とまあ、SFというよりも純粋なファンタジーなのですが最後の「スフェールの求道者ガイアル」は知識を求める青年ガイアルのお話。彼はあらゆる知識が収められているという人間博物館へと旅立ちます。しかし公有地に足を踏み入れてはならないという奇妙な風習のある街で、公有地にうっかり足を踏み入れてしまい、逮捕されてしまいます。

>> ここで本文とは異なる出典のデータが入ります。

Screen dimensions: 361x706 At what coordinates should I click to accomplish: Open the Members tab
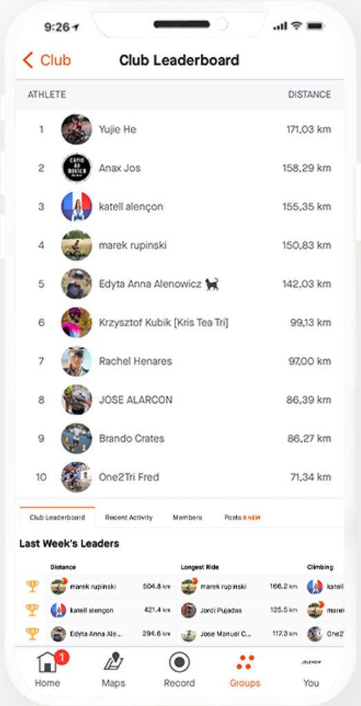point(188,517)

そしてガイアルは、爪をはがし、切り刻んだそれを首筋に縫い合わされ、一族郎党に汚物がかけられ、失われた書を見つけるために鉛の靴をはいて湖の底を一マイル歩かされるというなんともヴァンスらしさあふれる罰を受けさせられそうになるのですが、情状酌量され、街で一番の美女を選ぶという刑罰を受けさせられます。もちろん刑罰には続きがあり、選んだ娘とともに人間博物館という場所へ行かされるのです。どうやら人身御供のようです。どこが情状酌量なのかよくわかりません。はたして人間博物館は生け贄を求める場所なのか、知識の宝庫なのか……。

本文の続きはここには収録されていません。